Sunday, April 9, 2017

Forty-Nine Poems by W. H. Davies

I have often told a tale of finding a book, which delights me to no end.  On a recent trip to Tampa, Florida, I found a wonderful bookshop – The Old Tampa Bay Bookstore.  The first day I spent all my time in the fiction section, and as I left that day, I saw a large section devoted to poetry.  I had to come back the next day, and my decision was rewarded with a little treasure by a poet I which never crossed my “Bookdar.”  Forty-Nine Poems by W.H. Davies, selected and illustrated by Jacynth Parsons took me back to my elementary school days.

According to Wikipedia, William Henry Davies was born on July 3, 1871.  He was a Welsh poet and writer.  He spent a significant amount of time as a tramp or a hobo in England and the U.S.  W.H. Davies, as he was known, became one of the most popular poets of his time.  He wrote a number of volumes of poetry as well as an autobiography.  He died September 26, 1940 in Nailsworth, U.K.

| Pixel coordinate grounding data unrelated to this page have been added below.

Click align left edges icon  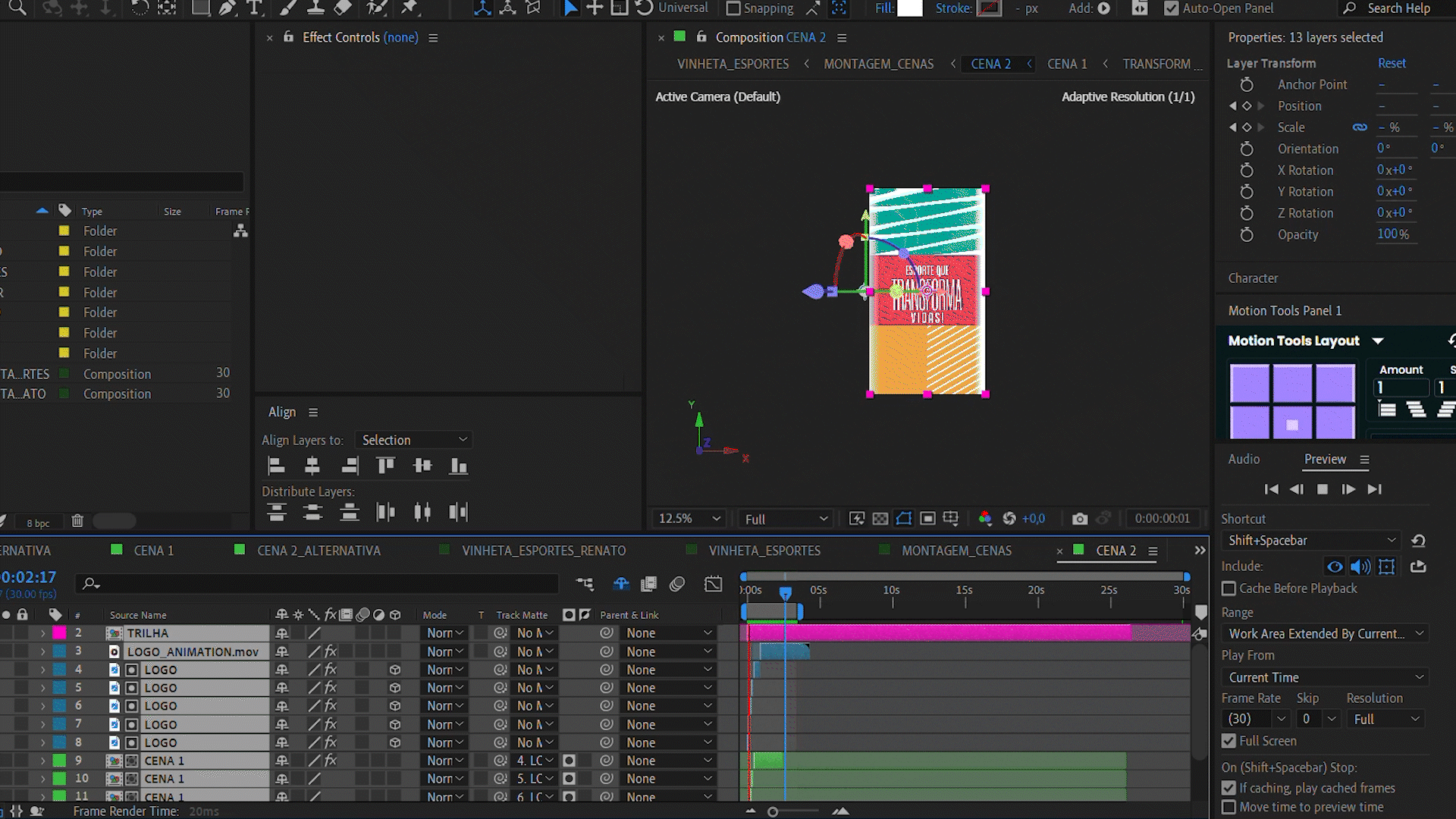(276, 466)
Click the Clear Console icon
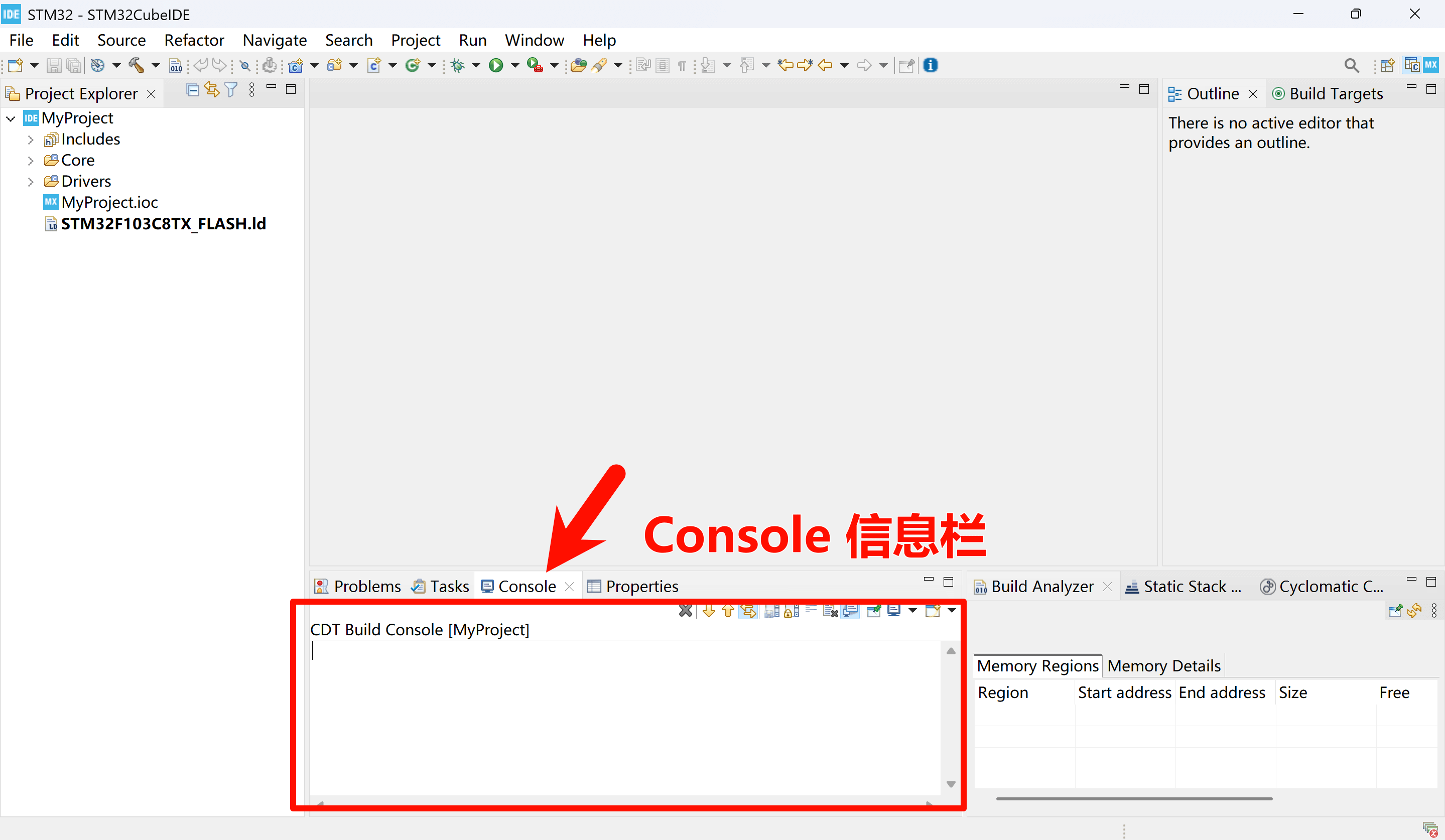This screenshot has height=840, width=1445. click(830, 611)
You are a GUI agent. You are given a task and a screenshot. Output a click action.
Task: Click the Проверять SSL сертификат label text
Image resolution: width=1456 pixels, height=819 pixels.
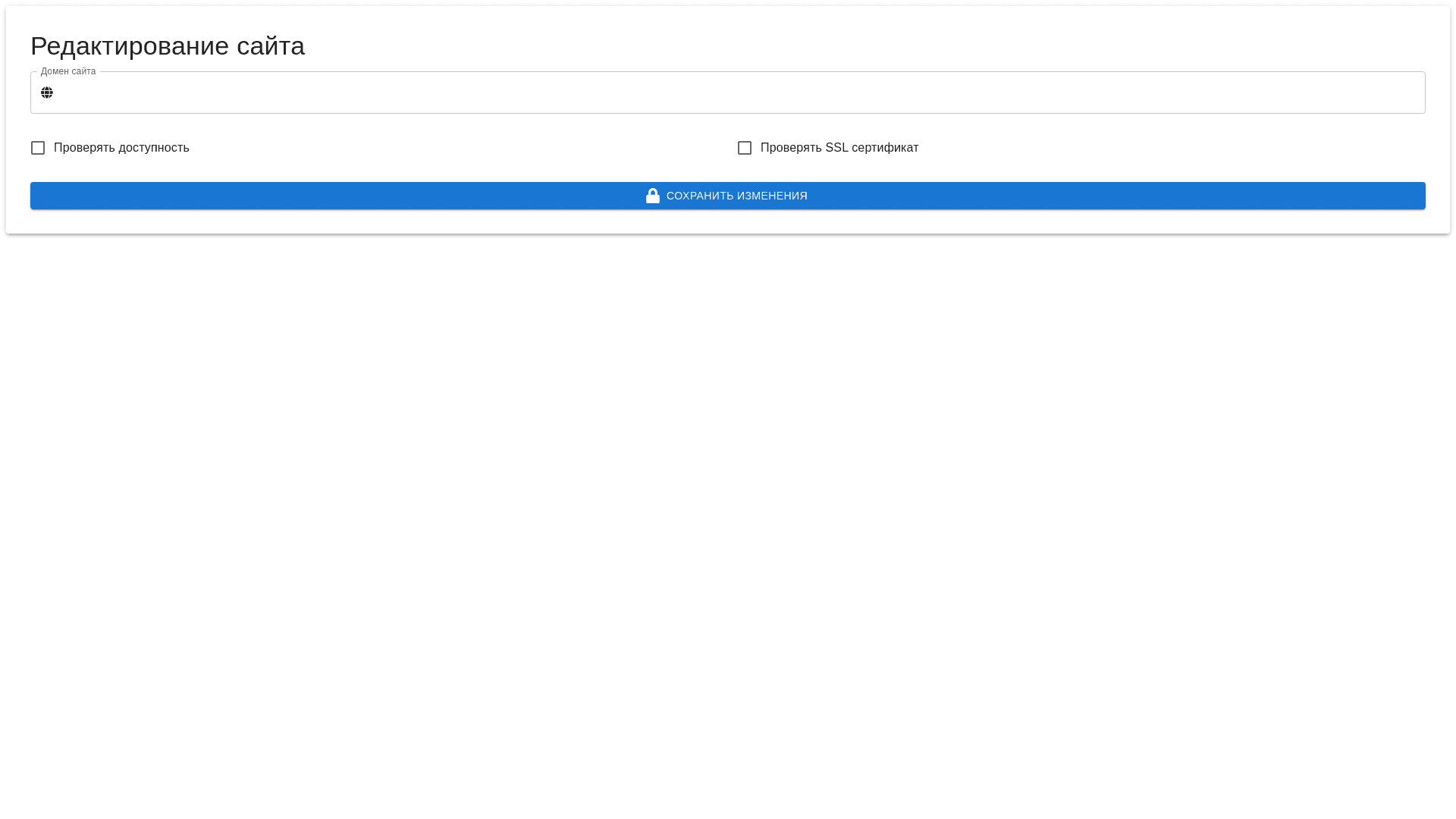(x=839, y=148)
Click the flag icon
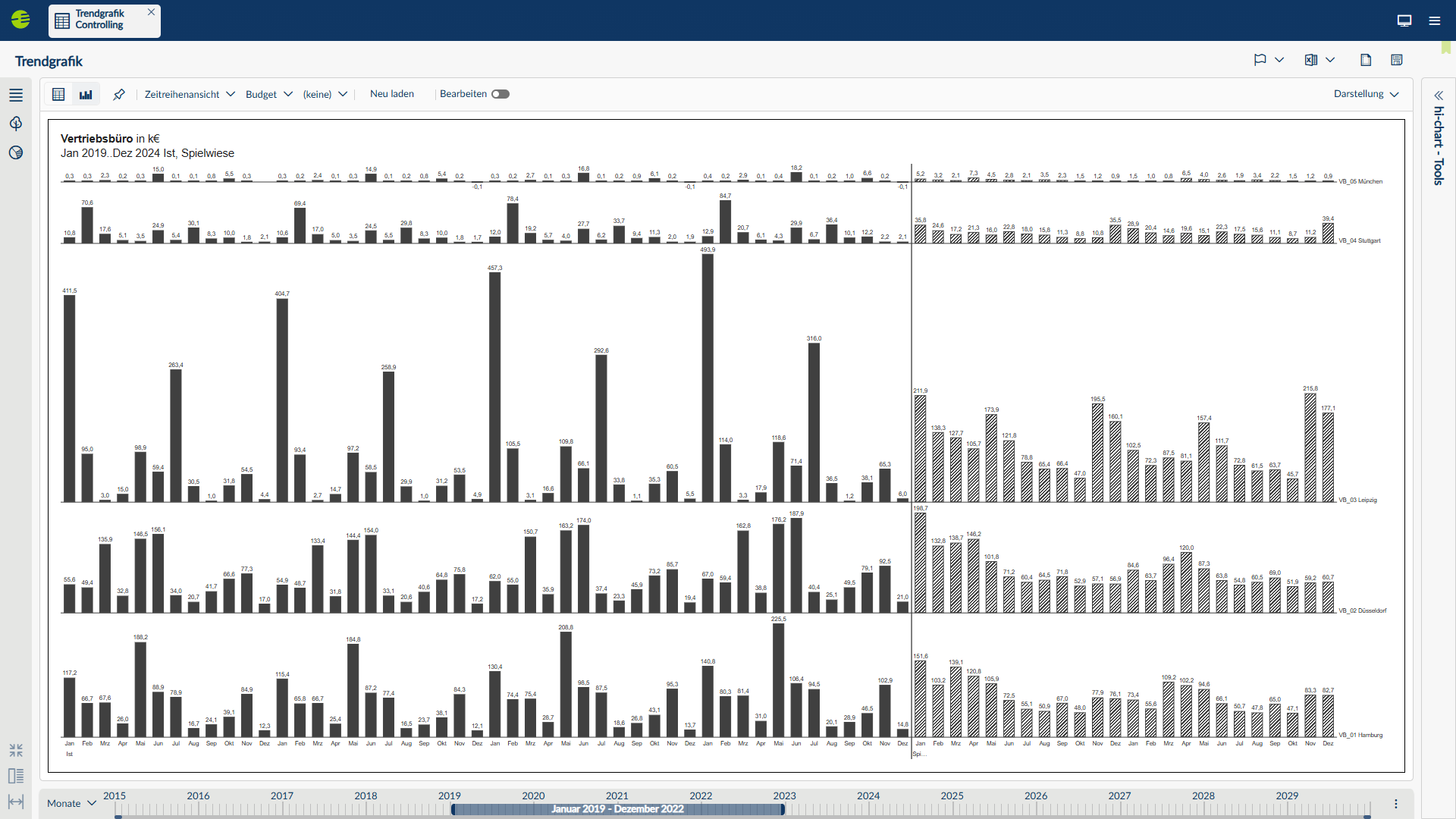The width and height of the screenshot is (1456, 819). click(1260, 60)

The first thing that attracted me to the book were the wonderful color illustrations by Jacynth Parsons.  He began his career as an illustrator at the age of 16.  He died in 1992 at the age of 81.  His work reminds me of a book of poems we read in about the fifth grade.  His illustrations are soft, gentle, and filled with little creatures and people inside trees and clouds.  Most are in black and white, but the hand tinted drawings are even more enchanting than the others.

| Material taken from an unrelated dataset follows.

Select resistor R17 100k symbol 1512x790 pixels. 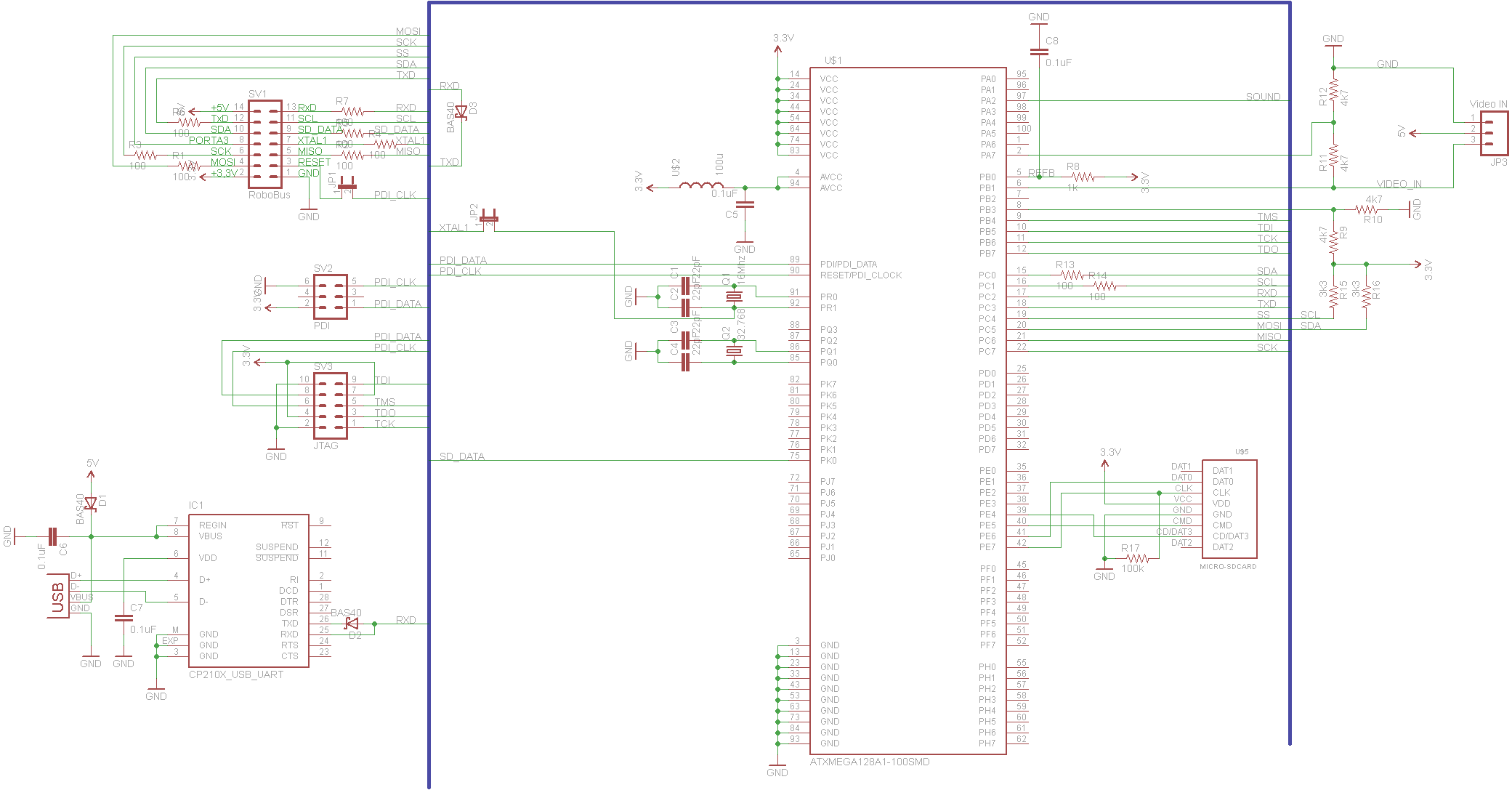point(1137,558)
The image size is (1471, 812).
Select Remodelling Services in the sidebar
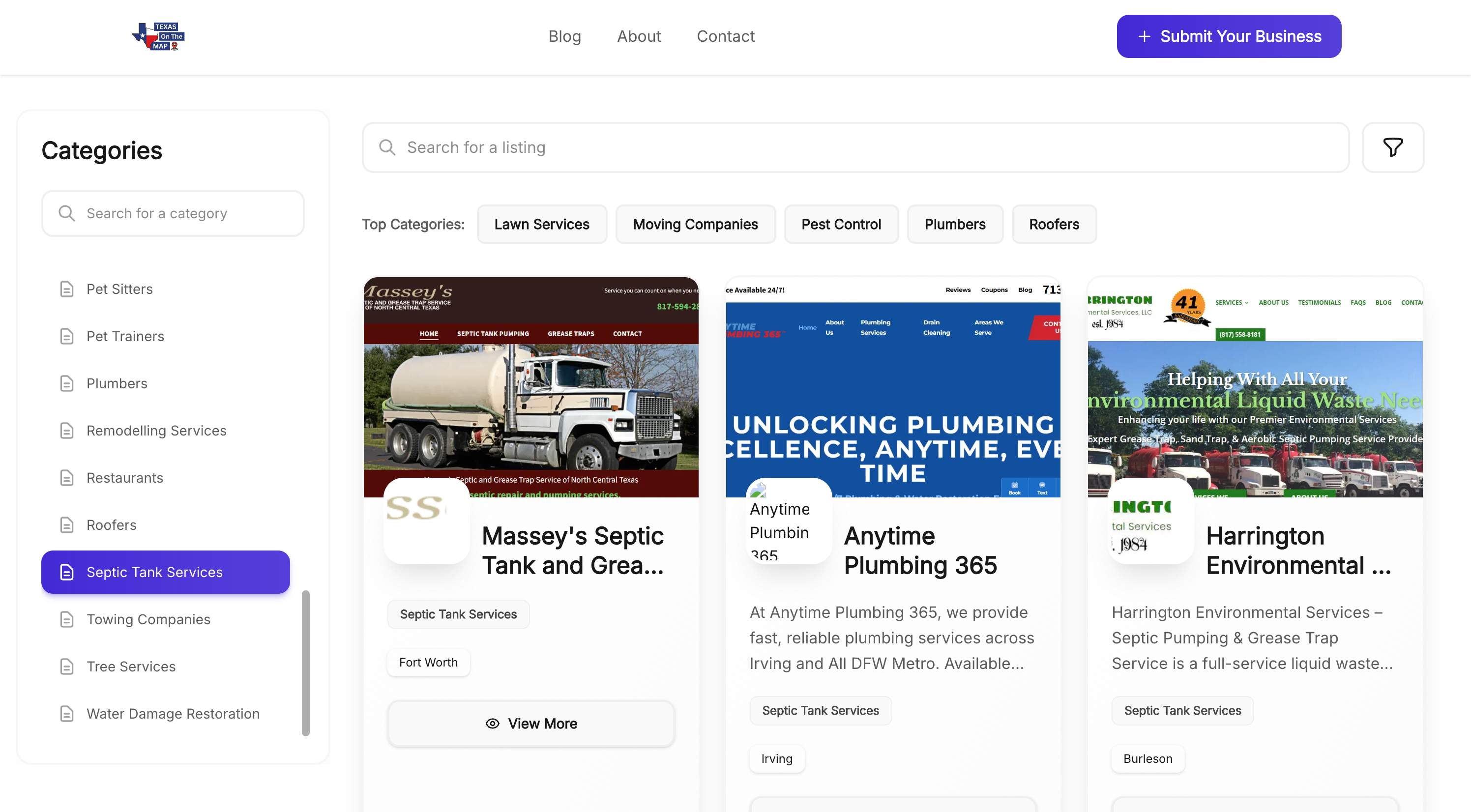[x=156, y=431]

Here is a sample, “My Love Could Walk.”  Davies wrote, “My love could walk in richer hues / Than any bird of paradise, / And no one envy her her dress: Since in her looks the world would see / A robin’s love and friendliness. // And she could be the lily fair, / More richlt dressed than all her kind, / And no one envy her her gain, / Since in her looks the world would see / A daisy that was sweet and plain. // Oh, she could sit like any queen / That’s nailed by diamonds to a throne, / Her splendor envied by not one: / Since in her looks the world would see / A queen that’s more than half a nun” (7).

Here is another with the moon emerging from the clouds as a woman floating above the trees.  He writes in “The Moon,” “Thy beauty haunts me, heart and soul, / Oh thou fair Moon, so close and bright; / Thy beauty makes me like the child, / That cries aloud to own thy light: / The little child that lifts each arm, / To press thee to her bosom warm. // Though there are birds that sing this night / With thy white beams across their throats, / Let my deep silence speak for me / More than for them their sweetest notes: / Who worships thee till music fails / Is greater than thy nightingales” (29).

This slim volume will entertain on a beautiful Texas spring morning.  While some of his work might be hard to find, several are available.  Forty-Nine Poems by W.H. Davies would be more than well-worth the effort.  5 stars.